[Stored data]
********************

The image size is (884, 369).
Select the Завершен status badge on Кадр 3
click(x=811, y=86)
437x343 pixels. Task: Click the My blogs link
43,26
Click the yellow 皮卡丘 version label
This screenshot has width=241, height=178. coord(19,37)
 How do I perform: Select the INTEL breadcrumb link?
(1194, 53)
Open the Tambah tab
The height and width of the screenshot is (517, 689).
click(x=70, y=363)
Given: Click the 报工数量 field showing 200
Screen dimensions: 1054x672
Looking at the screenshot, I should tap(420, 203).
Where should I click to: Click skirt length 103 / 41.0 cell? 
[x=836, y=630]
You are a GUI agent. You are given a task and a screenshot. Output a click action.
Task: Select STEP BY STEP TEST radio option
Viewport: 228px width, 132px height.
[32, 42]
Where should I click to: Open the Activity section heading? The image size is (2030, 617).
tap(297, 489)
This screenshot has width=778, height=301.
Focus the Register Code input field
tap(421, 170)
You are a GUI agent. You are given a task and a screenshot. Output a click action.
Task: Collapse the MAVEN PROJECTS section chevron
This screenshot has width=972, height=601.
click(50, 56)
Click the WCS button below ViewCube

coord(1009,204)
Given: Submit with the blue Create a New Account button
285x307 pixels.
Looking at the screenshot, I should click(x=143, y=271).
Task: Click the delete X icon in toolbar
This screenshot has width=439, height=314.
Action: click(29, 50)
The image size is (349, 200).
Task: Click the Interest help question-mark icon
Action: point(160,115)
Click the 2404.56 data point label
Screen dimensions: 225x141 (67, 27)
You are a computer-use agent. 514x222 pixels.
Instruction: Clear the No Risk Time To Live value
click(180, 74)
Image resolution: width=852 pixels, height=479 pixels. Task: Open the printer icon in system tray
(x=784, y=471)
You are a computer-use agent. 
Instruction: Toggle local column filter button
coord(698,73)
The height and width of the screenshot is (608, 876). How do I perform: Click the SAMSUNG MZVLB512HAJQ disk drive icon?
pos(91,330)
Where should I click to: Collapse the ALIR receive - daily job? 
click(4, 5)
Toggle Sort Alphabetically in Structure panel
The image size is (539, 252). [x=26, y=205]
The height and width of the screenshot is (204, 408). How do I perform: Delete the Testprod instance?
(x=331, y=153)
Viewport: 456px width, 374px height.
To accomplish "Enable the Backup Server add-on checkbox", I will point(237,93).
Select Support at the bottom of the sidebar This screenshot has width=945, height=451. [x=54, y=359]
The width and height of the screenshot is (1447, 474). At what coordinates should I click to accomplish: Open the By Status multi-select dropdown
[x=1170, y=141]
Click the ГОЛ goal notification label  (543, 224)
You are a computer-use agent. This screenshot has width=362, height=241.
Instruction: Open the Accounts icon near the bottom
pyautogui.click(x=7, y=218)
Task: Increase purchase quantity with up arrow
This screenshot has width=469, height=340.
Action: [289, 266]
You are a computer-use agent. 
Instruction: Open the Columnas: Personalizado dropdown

********************

◆ Task description
Return every entry above with nothing altered.

◆ Completed exercise
The image size is (884, 369).
Select the Завершен status badge on Кадр 3
click(x=811, y=86)
437x343 pixels. Task: Click the My blogs link
43,26
Click the yellow 皮卡丘 version label
This screenshot has width=241, height=178. coord(19,37)
 How do I perform: Select the INTEL breadcrumb link?
(1194, 53)
Open the Tambah tab
The height and width of the screenshot is (517, 689).
click(x=70, y=363)
Given: Click the 报工数量 field showing 200
Screen dimensions: 1054x672
Looking at the screenshot, I should tap(420, 203).
Where should I click to: Click skirt length 103 / 41.0 cell? 
[x=836, y=630]
You are a GUI agent. You are given a task and a screenshot. Output a click action.
Task: Select STEP BY STEP TEST radio option
Viewport: 228px width, 132px height.
[32, 42]
Where should I click to: Open the Activity section heading? The image size is (2030, 617).
tap(297, 489)
This screenshot has width=778, height=301.
Focus the Register Code input field
tap(421, 170)
You are a GUI agent. You are given a task and a screenshot. Output a click action.
Task: Collapse the MAVEN PROJECTS section chevron
This screenshot has width=972, height=601.
click(50, 56)
Click the WCS button below ViewCube

coord(1009,204)
Given: Submit with the blue Create a New Account button
285x307 pixels.
Looking at the screenshot, I should click(x=143, y=271).
Task: Click the delete X icon in toolbar
This screenshot has width=439, height=314.
Action: click(29, 50)
The image size is (349, 200).
Task: Click the Interest help question-mark icon
Action: point(160,115)
Click the 2404.56 data point label
Screen dimensions: 225x141 (67, 27)
You are a computer-use agent. 514x222 pixels.
Instruction: Clear the No Risk Time To Live value
click(180, 74)
Image resolution: width=852 pixels, height=479 pixels. Task: Open the printer icon in system tray
(x=784, y=471)
You are a computer-use agent. 
Instruction: Toggle local column filter button
coord(698,73)
The height and width of the screenshot is (608, 876). How do I perform: Click the SAMSUNG MZVLB512HAJQ disk drive icon?
pos(91,330)
Where should I click to: Collapse the ALIR receive - daily job? 
click(4, 5)
Toggle Sort Alphabetically in Structure panel
The image size is (539, 252). [x=26, y=205]
The height and width of the screenshot is (204, 408). How do I perform: Delete the Testprod instance?
(x=331, y=153)
Viewport: 456px width, 374px height.
To accomplish "Enable the Backup Server add-on checkbox", I will point(237,93).
Select Support at the bottom of the sidebar This screenshot has width=945, height=451. [x=54, y=359]
The width and height of the screenshot is (1447, 474). At what coordinates should I click to accomplish: Open the By Status multi-select dropdown
[x=1170, y=141]
Click the ГОЛ goal notification label  (543, 224)
You are a computer-use agent. This screenshot has width=362, height=241.
Instruction: Open the Accounts icon near the bottom
pyautogui.click(x=7, y=218)
Task: Increase purchase quantity with up arrow
This screenshot has width=469, height=340.
Action: [289, 266]
You are a computer-use agent. 
Instruction: Open the Columnas: Personalizado dropdown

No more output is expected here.